Please print every record below exactly as it appears, but leave out the pictures.

Saved data entries:

═══

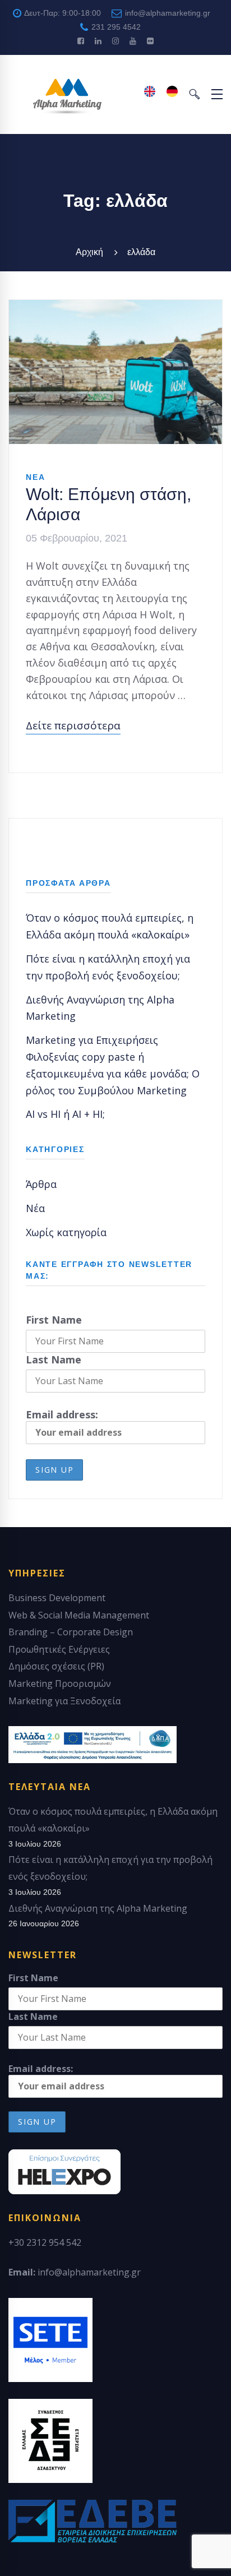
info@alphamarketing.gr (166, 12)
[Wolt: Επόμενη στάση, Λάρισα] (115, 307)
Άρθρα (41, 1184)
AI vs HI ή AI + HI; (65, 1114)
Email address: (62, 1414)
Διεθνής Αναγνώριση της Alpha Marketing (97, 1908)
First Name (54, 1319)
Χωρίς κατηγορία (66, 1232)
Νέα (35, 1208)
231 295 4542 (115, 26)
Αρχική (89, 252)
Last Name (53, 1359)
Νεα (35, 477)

═══

● **Written response**
info@alphamarketing.gr (166, 12)
[Wolt: Επόμενη στάση, Λάρισα] (115, 307)
Άρθρα (41, 1184)
AI vs HI ή AI + HI; (65, 1114)
Email address: (62, 1414)
Διεθνής Αναγνώριση της Alpha Marketing (97, 1908)
First Name (54, 1319)
Χωρίς κατηγορία (66, 1232)
Νέα (35, 1208)
231 295 4542 (115, 26)
Αρχική (89, 252)
Last Name (53, 1359)
Νεα (35, 477)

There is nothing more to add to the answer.